2. Antenna ( 1 ) according to claim 1 ,
characterized in,
that said spirals formed by said first ( 5 ) and second ( 6 ) elements have a constant radius.
3. Antenna ( 1 ) according to claim 2 ,
characterized in,
that said spirals formed by said first ( 5 ) and second ( 6 ) elements form a loop in an annular range at about 350-359 degrees, respectively.
4. Antenna ( 1 ) according to claim 2 ,
characterized in,
that said spirals formed by said first ( 5 ) and second ( 6 ) elements respectively form less than one complete turn.
5. Antenna ( 1 ) according to claim 1 ,
characterized in,
that said spirals formed by said first ( 5 ) and second ( 6 ) elements respectively have a decreasing radius towards their respective open end.

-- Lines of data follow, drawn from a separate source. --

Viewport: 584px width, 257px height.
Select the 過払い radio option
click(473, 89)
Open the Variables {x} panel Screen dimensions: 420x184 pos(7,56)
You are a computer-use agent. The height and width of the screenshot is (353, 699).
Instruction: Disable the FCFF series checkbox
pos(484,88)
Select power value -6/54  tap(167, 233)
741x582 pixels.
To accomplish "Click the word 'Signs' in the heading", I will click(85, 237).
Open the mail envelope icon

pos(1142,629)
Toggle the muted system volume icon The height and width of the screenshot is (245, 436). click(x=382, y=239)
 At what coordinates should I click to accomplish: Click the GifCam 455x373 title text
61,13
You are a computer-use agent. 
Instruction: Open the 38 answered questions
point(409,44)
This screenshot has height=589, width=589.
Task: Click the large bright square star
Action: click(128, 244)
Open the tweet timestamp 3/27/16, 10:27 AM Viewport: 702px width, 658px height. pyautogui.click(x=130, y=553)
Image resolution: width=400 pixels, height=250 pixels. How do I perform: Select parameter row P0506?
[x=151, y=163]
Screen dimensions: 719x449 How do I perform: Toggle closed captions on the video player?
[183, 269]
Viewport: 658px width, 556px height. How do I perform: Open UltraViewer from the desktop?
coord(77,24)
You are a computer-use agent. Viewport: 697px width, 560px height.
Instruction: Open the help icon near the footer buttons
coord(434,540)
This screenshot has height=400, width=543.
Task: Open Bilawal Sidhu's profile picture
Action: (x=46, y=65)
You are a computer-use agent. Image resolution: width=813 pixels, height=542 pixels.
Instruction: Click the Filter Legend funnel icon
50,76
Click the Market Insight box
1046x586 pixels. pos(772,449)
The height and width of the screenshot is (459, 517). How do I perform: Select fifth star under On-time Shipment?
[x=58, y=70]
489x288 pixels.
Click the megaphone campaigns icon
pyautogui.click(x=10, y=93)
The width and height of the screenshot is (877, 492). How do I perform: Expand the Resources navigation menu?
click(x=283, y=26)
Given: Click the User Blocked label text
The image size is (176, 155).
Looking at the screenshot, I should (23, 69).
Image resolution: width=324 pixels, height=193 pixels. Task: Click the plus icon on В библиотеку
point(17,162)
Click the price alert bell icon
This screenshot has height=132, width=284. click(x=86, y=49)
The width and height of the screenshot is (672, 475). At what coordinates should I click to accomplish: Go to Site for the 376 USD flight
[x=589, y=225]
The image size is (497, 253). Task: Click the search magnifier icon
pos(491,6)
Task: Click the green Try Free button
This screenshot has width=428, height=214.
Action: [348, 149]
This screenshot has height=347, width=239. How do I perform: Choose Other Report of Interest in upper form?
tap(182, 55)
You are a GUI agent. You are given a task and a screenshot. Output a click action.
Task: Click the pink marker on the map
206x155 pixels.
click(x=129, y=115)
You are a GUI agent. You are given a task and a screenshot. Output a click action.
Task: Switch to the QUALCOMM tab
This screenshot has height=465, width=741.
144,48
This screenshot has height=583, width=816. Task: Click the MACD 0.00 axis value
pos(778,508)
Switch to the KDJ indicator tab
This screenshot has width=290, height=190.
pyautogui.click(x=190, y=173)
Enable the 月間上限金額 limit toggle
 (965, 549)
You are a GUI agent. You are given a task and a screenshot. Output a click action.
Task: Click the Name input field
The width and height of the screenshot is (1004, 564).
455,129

6. Antenna ( 1 ) according to claim 5 ,
characterized in,
that said spirals formed by said first ( 5 ) and second ( 6 ) elements respectively form less than one complete turn.
7. Antenna ( 1 ) according to claim 5 ,
characterized in,
that said spirals formed by said first ( 5 ) and second ( 6 ) elements respectively form one complete turn.
8. Antenna ( 1 ) according to claim 5 ,
characterized in,
that said spirals formed by said first ( 5 ) and second ( 6 ) elements respectively form more than one complete turn.
9. Antenna ( 1 ) according to claim 1 ,
characterized in,
that a width of each of the first ( 5 ) and the second ( 6 ) elements respectively decreases toward a respective open end of the spirals.
10. Antenna ( 1 ) according to claim 1 ,
characterized in,
that a width of each of the first ( 5 ) and the second ( 6 ) elements respectively increases towards a respective open end of the spirals.
11. Antenna ( 1 ) according to claim 1 ,
characterized in,
that the first ( 7 ) and the second ( 8 ) lines of the metal feeding means are balanced microstrip lines.
12. Antenna ( 1 ) according to claim 1 ,
characterized in,
that the first ( 7 ) and the second ( 8 ) lines of the metal feeding means extend beyond a respective feeding point ( 9 ).
13. Antenna ( 1 ) according to claim 1 ,
characterized by
reflector means ( 11 ) being spaced to and parallel with said back face of the dielectric substrate ( 2 ), with a low loss material ( 12 ) being located between said reflector means ( 11 ) and said back face.
14. Antenna ( 1 ) according to claim 13 ,
characterized by
that said reflector means ( 11 ) are spaced from the middle of the substrate ( 2 ) by a quarter wave length of the center frequency of operation.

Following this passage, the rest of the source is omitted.